(begin)

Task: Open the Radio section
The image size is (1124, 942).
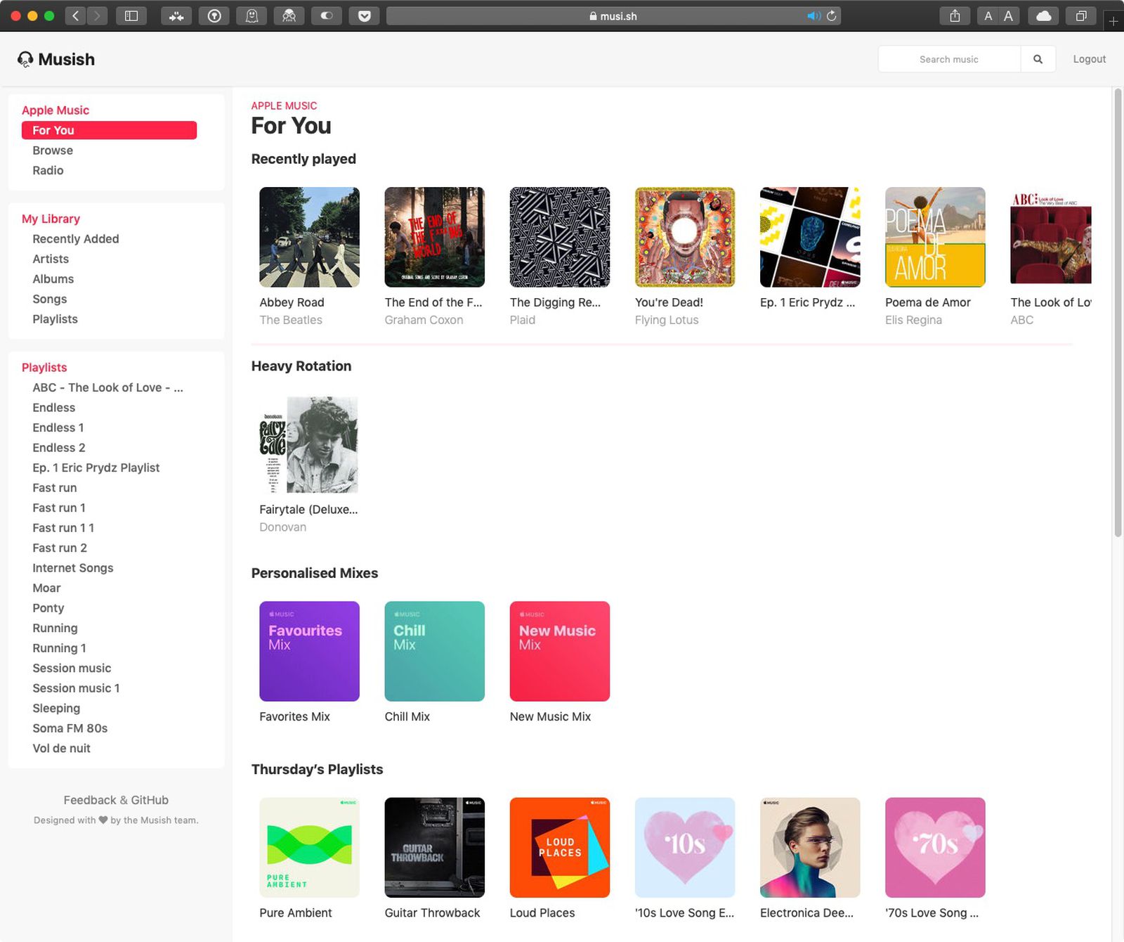Action: 48,170
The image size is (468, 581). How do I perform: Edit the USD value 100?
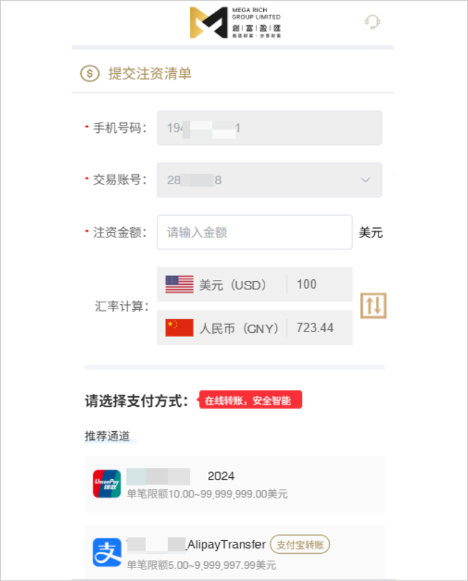(307, 284)
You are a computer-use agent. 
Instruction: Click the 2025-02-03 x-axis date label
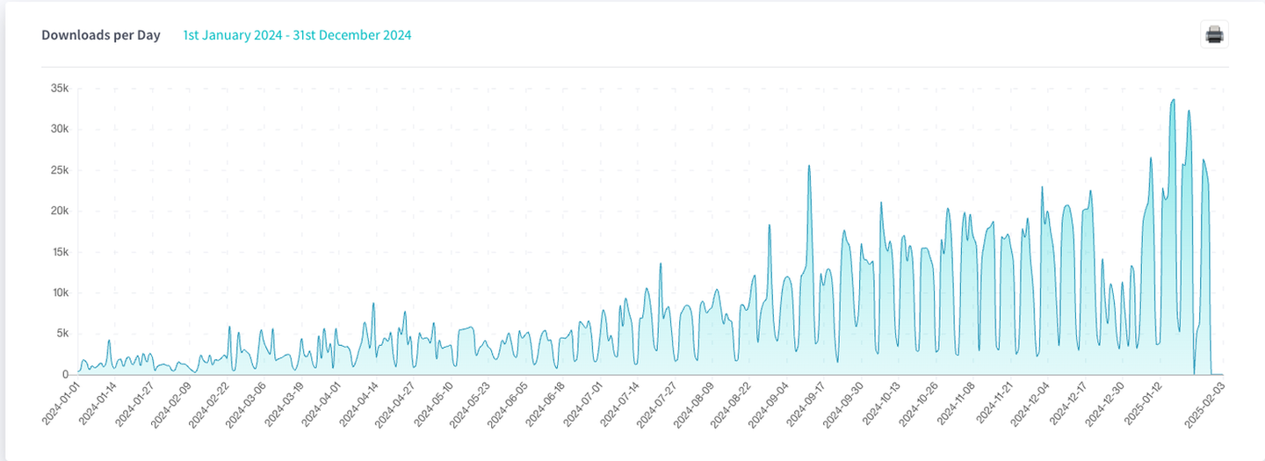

(end)

▶ [TASK OBJECTIVE]:
Output as a JSON list of strings, one per line with blank lines omitted, the stretch of the records from the line containing "The image size is (468, 581)." through the end of the records. Leave the pictures out.

▶ [EXERCISE RESULT]:
[
  "The image size is (468, 581). How do I perform: Edit the USD value 100?",
  "(307, 284)",
  "You are a computer-use agent. ",
  "Instruction: Click the 2025-02-03 x-axis date label"
]